─── Provided information

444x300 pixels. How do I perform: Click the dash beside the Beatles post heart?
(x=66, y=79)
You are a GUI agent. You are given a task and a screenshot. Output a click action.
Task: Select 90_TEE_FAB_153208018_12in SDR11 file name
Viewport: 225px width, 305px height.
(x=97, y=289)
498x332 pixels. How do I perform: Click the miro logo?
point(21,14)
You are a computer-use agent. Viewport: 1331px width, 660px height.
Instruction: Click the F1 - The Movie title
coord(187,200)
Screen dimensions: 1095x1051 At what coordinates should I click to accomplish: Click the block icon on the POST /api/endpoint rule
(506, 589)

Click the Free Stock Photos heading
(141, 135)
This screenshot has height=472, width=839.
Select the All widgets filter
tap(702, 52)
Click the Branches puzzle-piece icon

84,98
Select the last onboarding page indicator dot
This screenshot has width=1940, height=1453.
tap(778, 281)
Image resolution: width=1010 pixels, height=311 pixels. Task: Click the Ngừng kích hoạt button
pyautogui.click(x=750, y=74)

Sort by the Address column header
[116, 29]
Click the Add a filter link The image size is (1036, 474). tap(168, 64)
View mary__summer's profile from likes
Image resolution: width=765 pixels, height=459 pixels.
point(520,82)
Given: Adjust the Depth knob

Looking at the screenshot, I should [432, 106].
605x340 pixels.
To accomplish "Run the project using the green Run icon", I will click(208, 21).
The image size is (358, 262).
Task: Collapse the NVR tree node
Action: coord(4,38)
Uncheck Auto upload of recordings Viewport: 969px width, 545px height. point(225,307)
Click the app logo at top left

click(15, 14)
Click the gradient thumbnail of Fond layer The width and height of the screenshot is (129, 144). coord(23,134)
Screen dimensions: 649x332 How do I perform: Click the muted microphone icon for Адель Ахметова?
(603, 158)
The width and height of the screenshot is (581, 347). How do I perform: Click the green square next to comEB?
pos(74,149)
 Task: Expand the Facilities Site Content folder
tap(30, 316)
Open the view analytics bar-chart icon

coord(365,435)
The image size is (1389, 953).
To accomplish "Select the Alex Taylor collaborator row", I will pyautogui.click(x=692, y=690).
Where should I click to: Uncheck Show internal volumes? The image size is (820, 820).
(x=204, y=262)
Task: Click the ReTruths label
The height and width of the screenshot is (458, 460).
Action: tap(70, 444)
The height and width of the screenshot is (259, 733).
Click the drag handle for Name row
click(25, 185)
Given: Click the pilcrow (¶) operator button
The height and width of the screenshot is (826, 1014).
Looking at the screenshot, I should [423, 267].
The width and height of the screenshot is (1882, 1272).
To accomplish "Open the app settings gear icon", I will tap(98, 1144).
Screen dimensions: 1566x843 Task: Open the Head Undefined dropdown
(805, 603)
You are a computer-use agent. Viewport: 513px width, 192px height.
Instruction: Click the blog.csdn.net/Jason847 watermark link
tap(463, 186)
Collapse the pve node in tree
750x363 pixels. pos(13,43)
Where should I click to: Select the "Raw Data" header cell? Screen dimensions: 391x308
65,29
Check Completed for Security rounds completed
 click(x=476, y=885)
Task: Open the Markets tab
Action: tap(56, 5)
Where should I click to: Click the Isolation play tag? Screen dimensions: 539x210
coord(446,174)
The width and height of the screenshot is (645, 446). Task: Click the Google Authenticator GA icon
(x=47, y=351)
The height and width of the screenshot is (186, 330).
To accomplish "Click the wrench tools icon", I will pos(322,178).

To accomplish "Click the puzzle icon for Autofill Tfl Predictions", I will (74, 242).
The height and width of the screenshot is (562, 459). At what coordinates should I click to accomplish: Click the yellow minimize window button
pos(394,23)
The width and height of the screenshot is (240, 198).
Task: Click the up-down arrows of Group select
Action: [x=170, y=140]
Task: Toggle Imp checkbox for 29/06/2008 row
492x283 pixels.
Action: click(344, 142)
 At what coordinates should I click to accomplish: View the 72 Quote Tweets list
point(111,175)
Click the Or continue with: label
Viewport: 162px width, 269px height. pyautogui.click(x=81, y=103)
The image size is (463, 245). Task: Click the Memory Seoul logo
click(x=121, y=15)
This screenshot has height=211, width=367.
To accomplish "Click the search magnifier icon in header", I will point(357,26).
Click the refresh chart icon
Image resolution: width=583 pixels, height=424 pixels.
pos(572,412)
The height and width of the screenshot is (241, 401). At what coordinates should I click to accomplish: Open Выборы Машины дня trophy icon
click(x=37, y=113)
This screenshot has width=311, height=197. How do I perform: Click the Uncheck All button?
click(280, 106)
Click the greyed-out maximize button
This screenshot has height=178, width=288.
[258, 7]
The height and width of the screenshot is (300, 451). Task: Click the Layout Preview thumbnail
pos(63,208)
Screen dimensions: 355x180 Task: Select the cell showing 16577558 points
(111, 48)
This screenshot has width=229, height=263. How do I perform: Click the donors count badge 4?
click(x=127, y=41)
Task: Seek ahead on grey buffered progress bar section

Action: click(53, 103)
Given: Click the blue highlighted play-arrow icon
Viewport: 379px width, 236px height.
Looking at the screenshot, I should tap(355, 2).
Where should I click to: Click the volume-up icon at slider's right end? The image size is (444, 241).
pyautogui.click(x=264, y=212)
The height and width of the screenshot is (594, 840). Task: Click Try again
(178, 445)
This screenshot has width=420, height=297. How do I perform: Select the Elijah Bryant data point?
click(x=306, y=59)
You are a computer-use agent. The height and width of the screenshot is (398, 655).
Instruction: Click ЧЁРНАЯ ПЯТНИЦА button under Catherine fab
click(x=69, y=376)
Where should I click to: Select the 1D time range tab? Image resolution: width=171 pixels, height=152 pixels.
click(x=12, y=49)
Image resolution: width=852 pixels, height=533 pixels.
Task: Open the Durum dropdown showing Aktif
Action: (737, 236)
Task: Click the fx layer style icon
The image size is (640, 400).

──────

What is required> Reproduce verbatim the lines of material above starting at the one containing "Uncheck Auto upload" and ending at the one containing "coord(365,435)", both of those lines included.

Output of the exercise>
Uncheck Auto upload of recordings Viewport: 969px width, 545px height. point(225,307)
Click the app logo at top left

click(15, 14)
Click the gradient thumbnail of Fond layer The width and height of the screenshot is (129, 144). coord(23,134)
Screen dimensions: 649x332 How do I perform: Click the muted microphone icon for Адель Ахметова?
(603, 158)
The width and height of the screenshot is (581, 347). How do I perform: Click the green square next to comEB?
pos(74,149)
 Task: Expand the Facilities Site Content folder
tap(30, 316)
Open the view analytics bar-chart icon

coord(365,435)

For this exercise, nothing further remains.